Despite its high spatial resolution the LCM performed poorly in the map comparison recovering only 14.6% of specimens under SDTF (Table 3). The poor performance is an artefact of the LCM including anthropogenic habitats, however. Nearly half of the specimens fall into agricultural land (48.2%) under categories such as 'Mosaic agriculture and degraded forest' (Additional file 1, Table S1). Although strict comparison of the LCM and the other maps is difficult, the results indicate that large fraction of SDTF in South America is affected by human disturbance and is severely fragmented. If the agricultural areas are considered as SDTF, the LCM map becomes the best performing map with 62.7% of specimens mapping under the correct biome (Table 3). Specimens falling outside SDTF map under Cerrado and the Chaco biome, similar to the other maps (Table 3). This indicates that the poor performance of LCM is not because it misidentifies the biome, but due to the severe human-induced fragmentation of the SDTF biome.

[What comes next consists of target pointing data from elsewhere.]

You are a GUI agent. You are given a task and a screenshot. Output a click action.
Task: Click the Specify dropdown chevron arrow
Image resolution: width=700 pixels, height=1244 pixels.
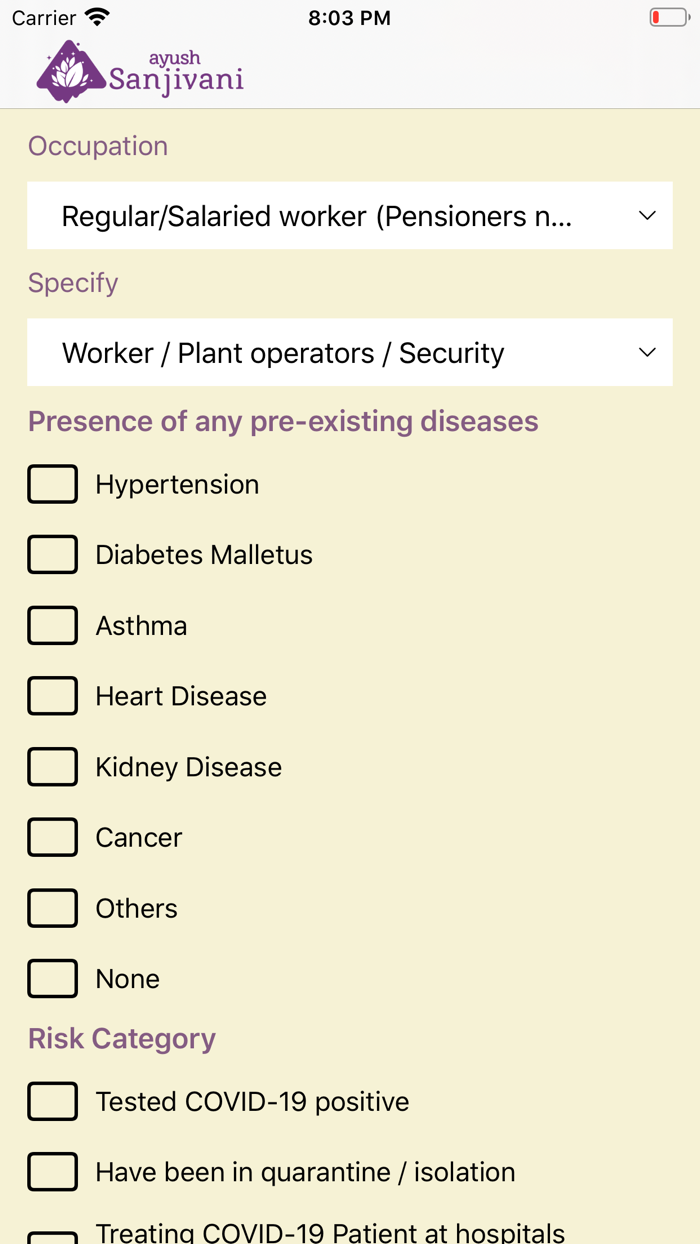[x=647, y=352]
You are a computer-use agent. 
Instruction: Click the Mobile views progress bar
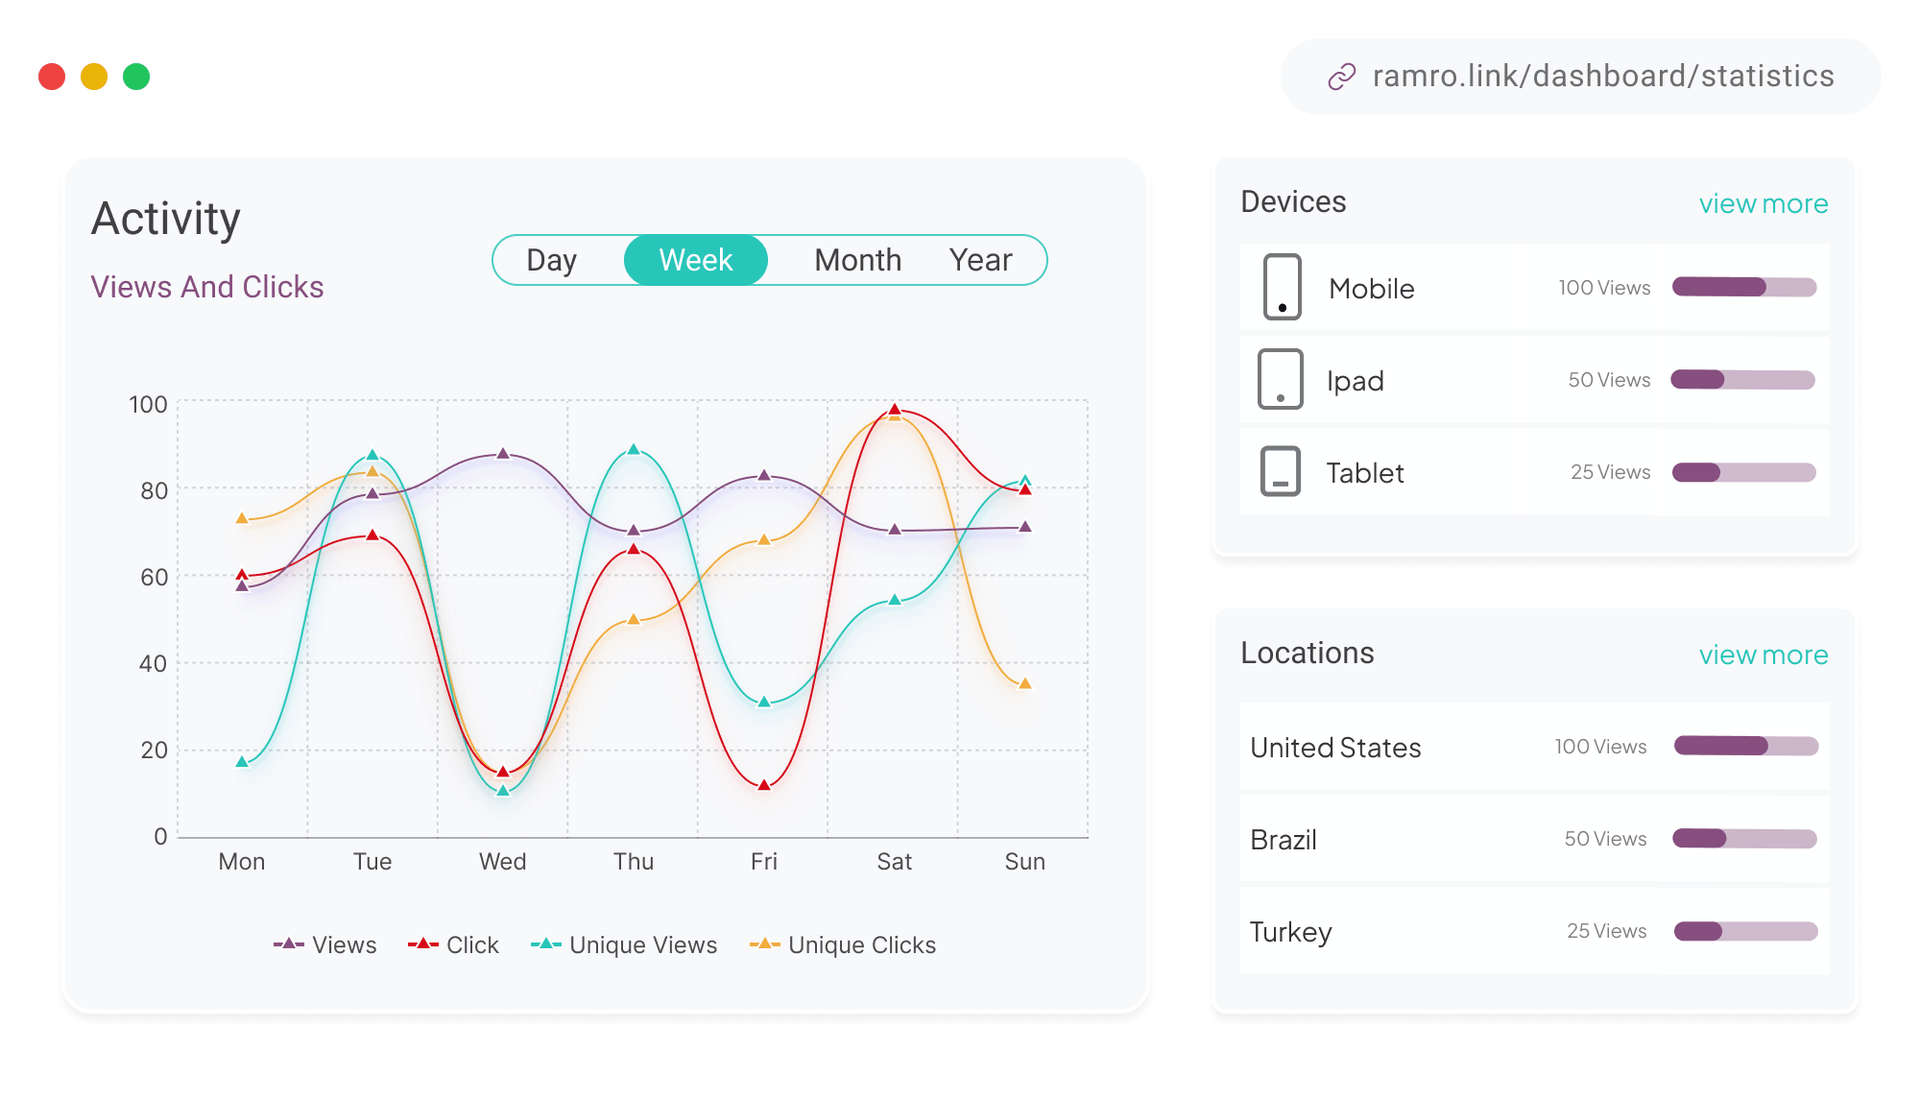1744,288
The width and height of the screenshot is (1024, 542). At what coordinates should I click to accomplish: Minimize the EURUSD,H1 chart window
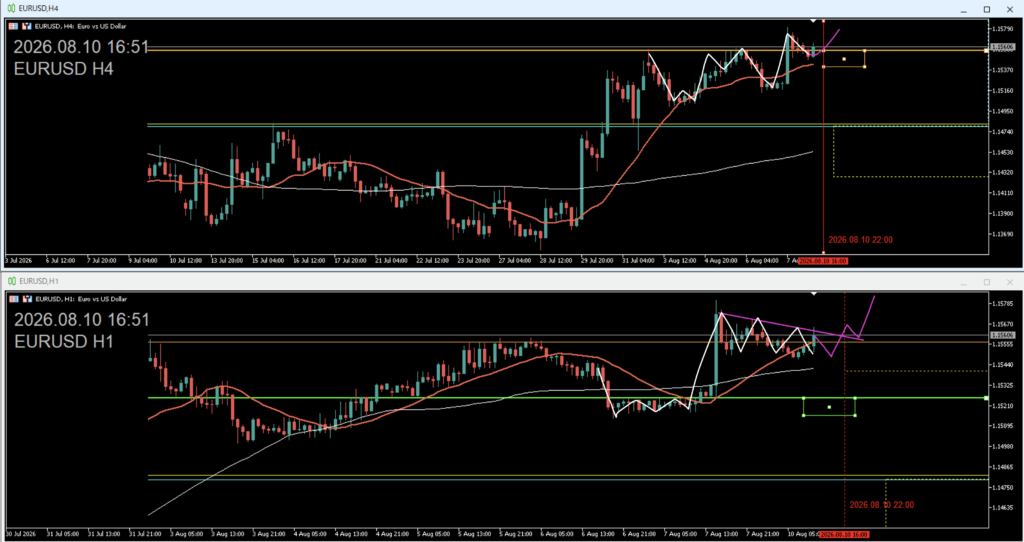coord(964,281)
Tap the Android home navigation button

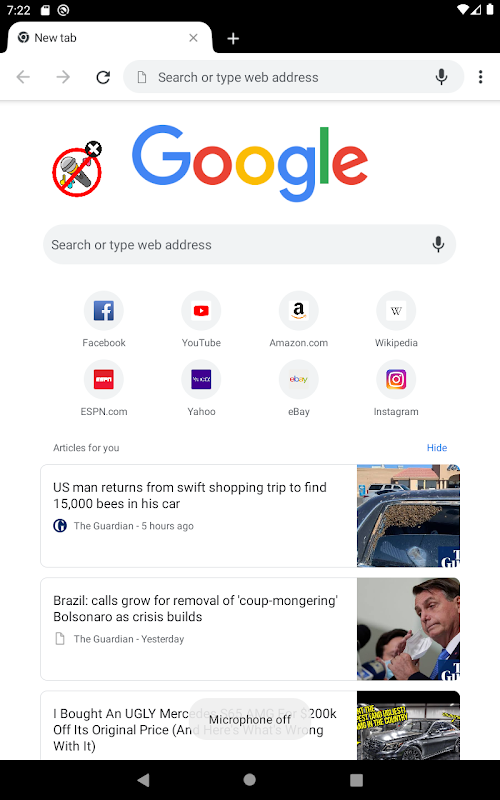pyautogui.click(x=249, y=780)
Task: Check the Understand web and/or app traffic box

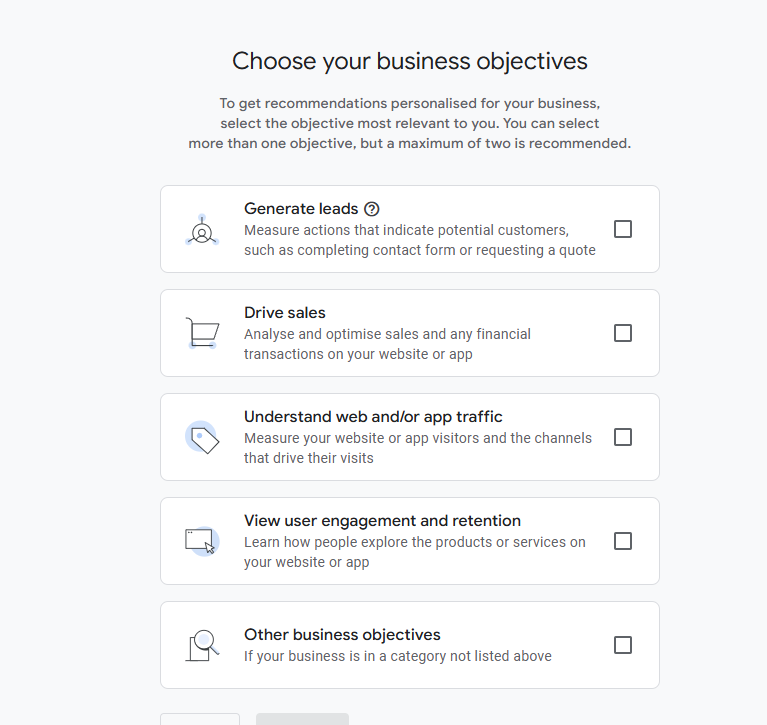Action: pyautogui.click(x=623, y=437)
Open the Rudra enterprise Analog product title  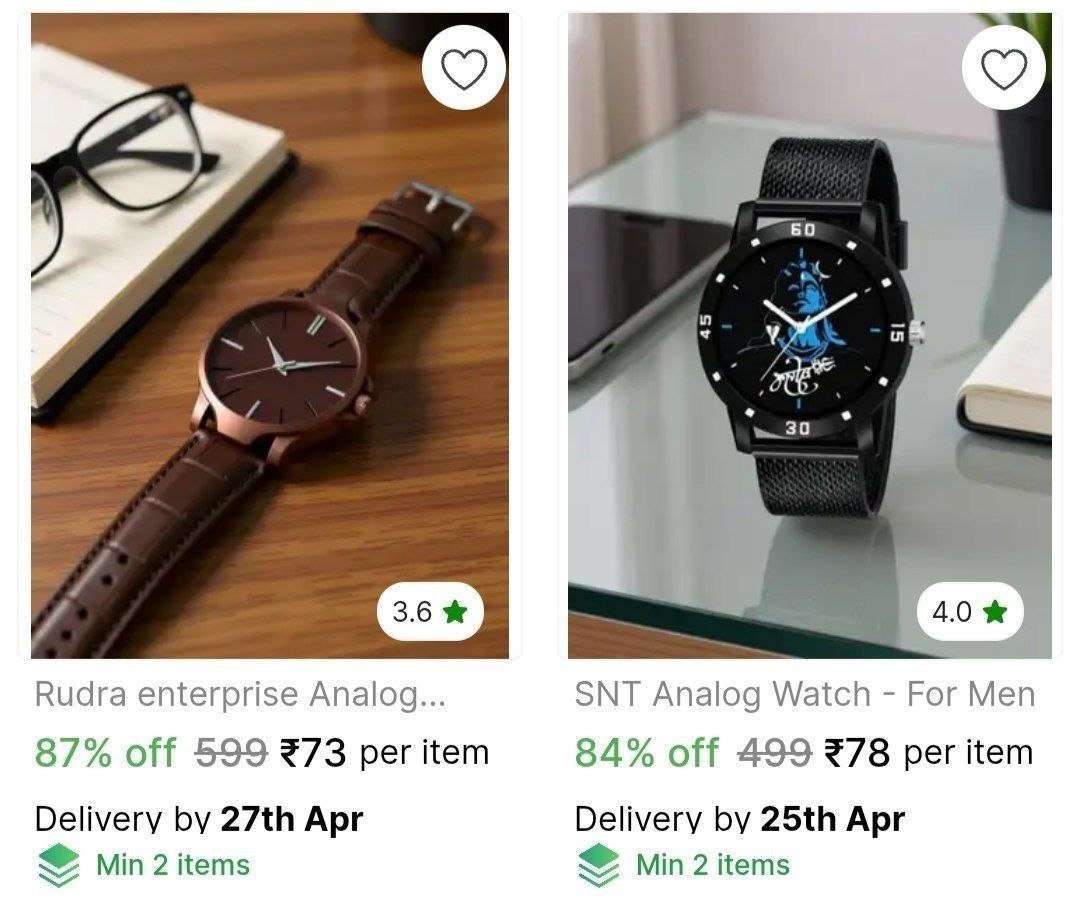(240, 694)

Biome Distribution Modelling

For all 10 runs of the occurrence data, resulting training and test AUC values were good (mean AUC = 0.0.832 (SD 0.002) and 0.822 (SD 0.006), respectively). Omission of test and training samples followed closely the predicted omission rate, indicating that the test and training data were independent. Jackknife tests showed that all 20 environmental variables contributed to the model evenly. No variable contained substantial amount of unique information. The environmental variables most important in shaping the model in the training and test data sets as well according to the AUC score were mean temperature of coldest quarter, annual precipitation, precipitation of the wettest month, precipitation of wettest quarter, annual mean temperature, and temperature seasonality. The modelled distribution of SDTF based on one of the 10 runs using 30% of specimens for testing showed highly similar distribution of the biome across South America compared to the most recent schematic map of the biome (Figures 1 and 3). The modelled distribution visualised small SDTF forest nuclei along the Andes, as well as some within the Chaco and the Cerrado biomes (Figure 3).

Figure 3
figure 3

Modelled distribution of the SDTF biome in South America. SDTF distribution in South America as predicted by Maxent model using 6,300 herbarium specimens of SDTF habitat specialist species occurrence data and high-resolution (c. 1 km × 1 km) bioclimatic and elevational data for the continent. The logistic output of the model is shown, where areas with high probability of suitable environmental conditions for SDTF are highlighted in red.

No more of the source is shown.